Возникало волнение. Профсоюзные функционеры требовали, чтобы Либкнехт покинул трибуну, угрожали, что выведут его. Но большая часть зала кричала, чтобы ему не затыкали рот, пускай говорит до конца, тем более что все — истинная правда.

Он не уступал трибуны. Своим сильным голосом он в состоянии был перекричать всех. И зал вновь замолкал, загипнотизированный его словами. Затем функционеры, спохватившись, начинали кричать:

— Долой! Хватит! Не давать ему слова!

В помещение врывалась полиция и начинала выталкивать всех вон. Собрание объявлялось закрытым. А Либкнехт до последней минуты продолжал говорить.

Таким же магнетическим влиянием на слушателей обладала и Роза Люксембург с ее беспощадной логикой и умением представить противника в самом неприглядном виде.

А старая Клара Цеткин, появлявшаяся то в Штутгарте, то в Берлине, то в Дрездене и бесподобно владевшая женской аудиторией? Работницы, пожилые матери слушали ее, затаив дыхание.

А профессорского вида, сдержанный Франц Меринг?
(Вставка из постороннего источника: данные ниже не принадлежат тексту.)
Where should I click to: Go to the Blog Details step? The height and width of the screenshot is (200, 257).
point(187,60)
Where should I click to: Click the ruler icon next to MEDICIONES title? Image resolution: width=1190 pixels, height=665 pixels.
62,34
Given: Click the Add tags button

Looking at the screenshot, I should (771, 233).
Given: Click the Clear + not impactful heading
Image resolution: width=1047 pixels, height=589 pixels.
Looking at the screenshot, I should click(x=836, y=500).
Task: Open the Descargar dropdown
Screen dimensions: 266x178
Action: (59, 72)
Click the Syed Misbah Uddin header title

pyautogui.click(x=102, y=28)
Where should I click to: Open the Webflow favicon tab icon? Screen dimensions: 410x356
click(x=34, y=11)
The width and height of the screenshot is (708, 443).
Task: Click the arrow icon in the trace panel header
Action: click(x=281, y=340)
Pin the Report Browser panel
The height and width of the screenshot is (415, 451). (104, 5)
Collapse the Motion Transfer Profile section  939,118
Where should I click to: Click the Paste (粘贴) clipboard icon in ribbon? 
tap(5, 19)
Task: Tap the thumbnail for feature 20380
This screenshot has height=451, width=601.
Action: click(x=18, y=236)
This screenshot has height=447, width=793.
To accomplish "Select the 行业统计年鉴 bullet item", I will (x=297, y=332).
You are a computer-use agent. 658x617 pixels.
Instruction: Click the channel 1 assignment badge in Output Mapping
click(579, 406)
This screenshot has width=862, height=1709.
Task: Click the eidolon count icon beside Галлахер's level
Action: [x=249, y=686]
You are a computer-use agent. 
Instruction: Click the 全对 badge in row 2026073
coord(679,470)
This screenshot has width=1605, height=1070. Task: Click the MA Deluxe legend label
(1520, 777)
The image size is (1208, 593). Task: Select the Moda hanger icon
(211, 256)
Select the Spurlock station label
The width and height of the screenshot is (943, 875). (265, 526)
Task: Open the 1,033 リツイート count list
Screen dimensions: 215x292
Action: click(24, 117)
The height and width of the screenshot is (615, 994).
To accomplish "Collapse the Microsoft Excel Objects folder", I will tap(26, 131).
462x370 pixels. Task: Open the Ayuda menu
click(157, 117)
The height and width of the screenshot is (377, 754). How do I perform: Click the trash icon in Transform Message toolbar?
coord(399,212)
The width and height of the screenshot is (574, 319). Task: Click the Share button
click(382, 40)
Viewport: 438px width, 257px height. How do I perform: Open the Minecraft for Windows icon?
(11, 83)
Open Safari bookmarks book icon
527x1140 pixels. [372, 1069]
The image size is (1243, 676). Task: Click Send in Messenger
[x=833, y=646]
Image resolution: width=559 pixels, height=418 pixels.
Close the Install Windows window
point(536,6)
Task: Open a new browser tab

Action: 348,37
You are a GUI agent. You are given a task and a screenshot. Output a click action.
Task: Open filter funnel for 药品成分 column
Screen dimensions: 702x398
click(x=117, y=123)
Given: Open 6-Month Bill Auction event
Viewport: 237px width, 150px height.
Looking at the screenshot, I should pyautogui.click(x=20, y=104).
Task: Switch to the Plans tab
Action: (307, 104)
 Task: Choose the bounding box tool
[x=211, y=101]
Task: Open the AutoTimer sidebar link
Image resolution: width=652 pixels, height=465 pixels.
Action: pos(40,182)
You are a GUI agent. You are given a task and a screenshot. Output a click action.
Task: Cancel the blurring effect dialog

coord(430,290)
Словно он научное сообщение делал, хотя на самом деле тоже громил политику правых социалистов.

Вот какие опасные люди развращали немцев! И так продолжалось уже почти четыре месяца.

В добавление ко всему, как будто решив взорвать терпение властей, Либкнехт повел себя возмутительно и в рейхстаге.

XXIII

Прошло уже около четырех месяцев после начала войны. Суммы, которые рейхстаг утвердил четвертого августа, были исчерпаны. Когда ведется война таких масштабов и нужно отливать пушки, начинять бомбы взрывчаткой, делать мины, снаряды, патроны, когда приходится кормить и одевать миллионы солдат, необходимы все новые ассигнования.

Уже в первые недели кампании удалось заманить два русских корпуса в ловушку у Мазурских озер и почти полностью уничтожить. Своим неудачно закончившимся наступлением Россия сумела все же сорвать прыжок немцев к Парижу и тем самым выручила союзников.

Война приобретала такие небывалые масштабы, что отказывать стране в кредитах значило бы идти против нее. Можно было не сомневаться, что рейхстаг утвердит новые ассигнования.

Но стоило собрать социал-демократическую фракцию и поставить вопрос о кредитах, как Либкнехт, зловеще блеснув пенсне, объявил, что будет голосовать против них.